┌──

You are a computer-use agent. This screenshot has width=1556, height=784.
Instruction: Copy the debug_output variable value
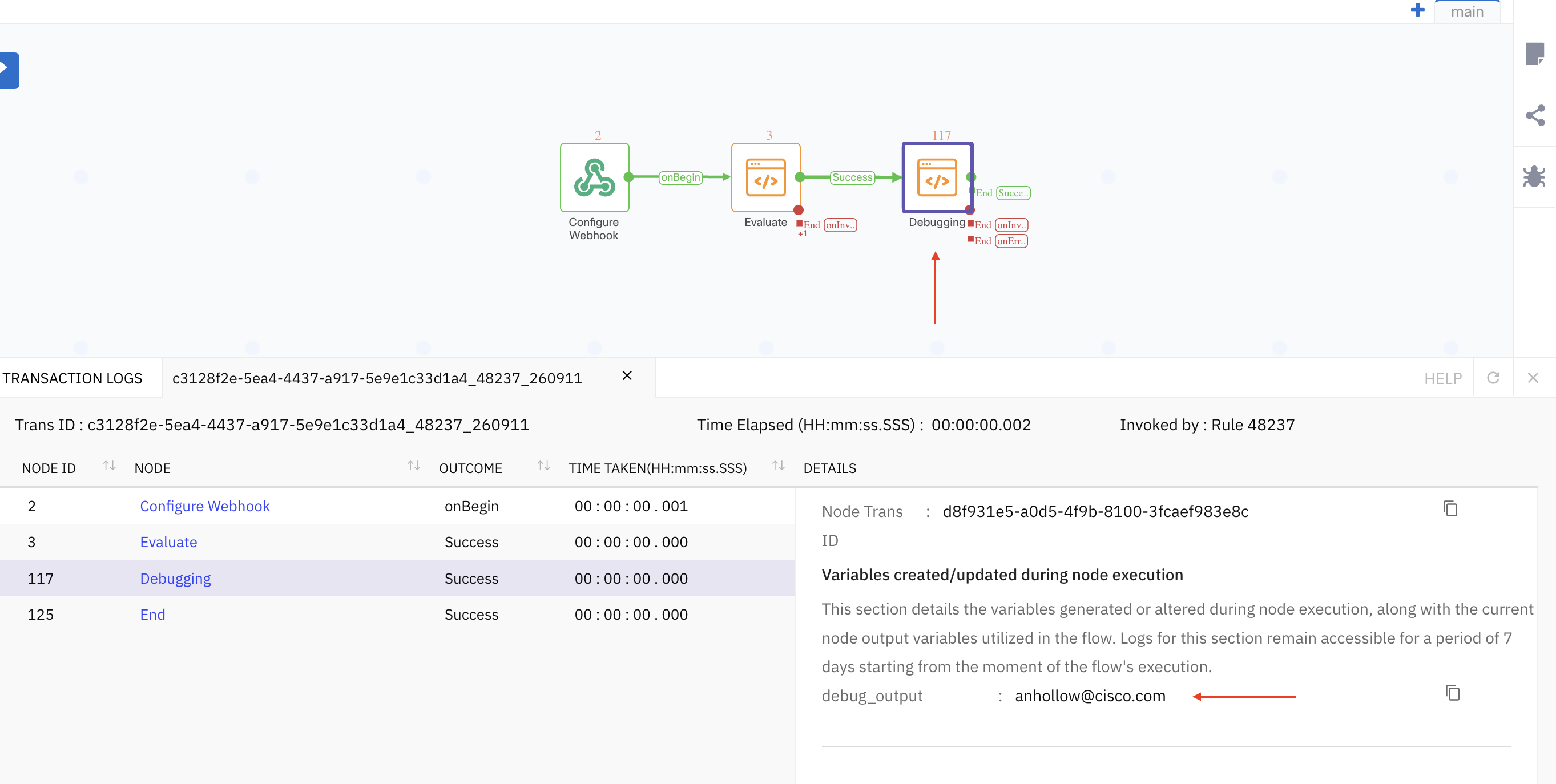[1452, 693]
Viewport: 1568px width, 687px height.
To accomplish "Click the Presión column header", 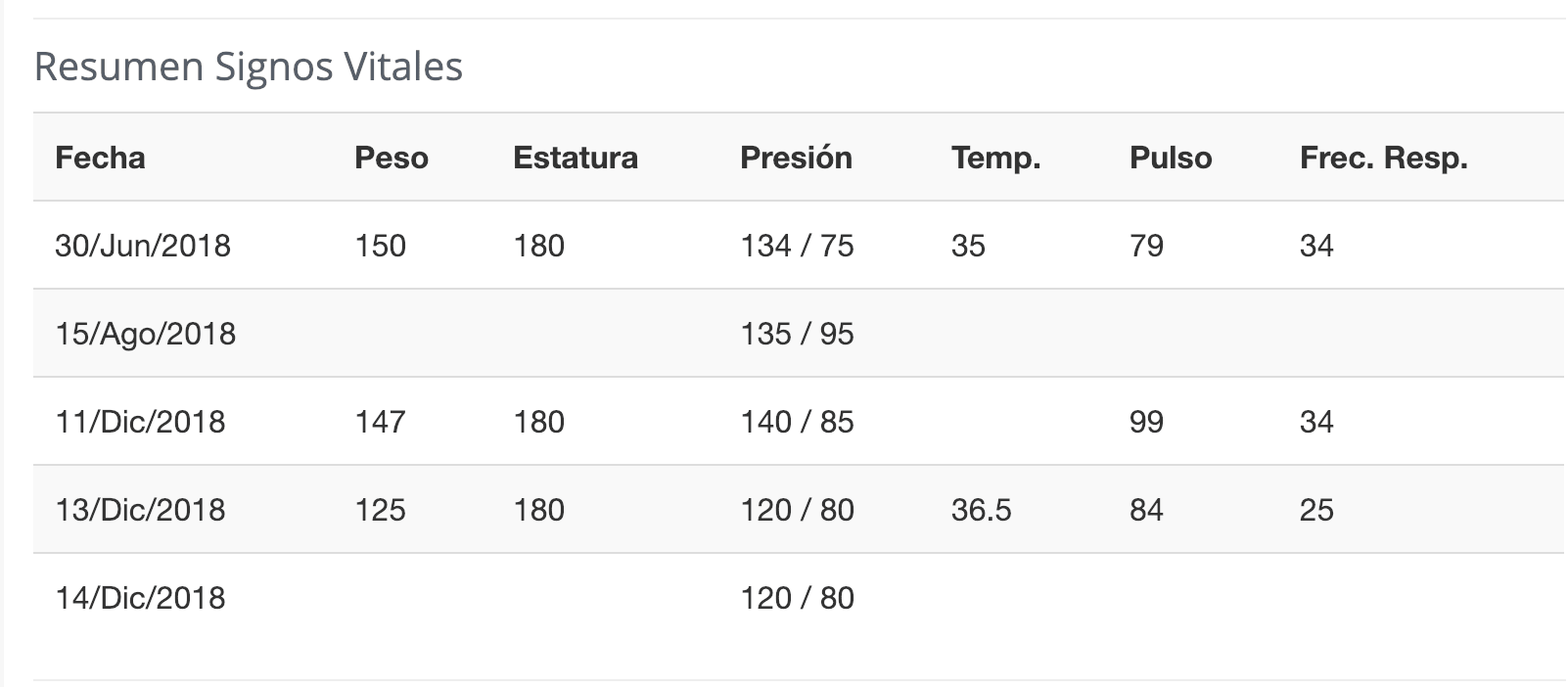I will (796, 158).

└──

• **Work to do**: Please count the lines in the data above that contain the string "width". Reply with the number alone.

• **Output of the exercise**: 2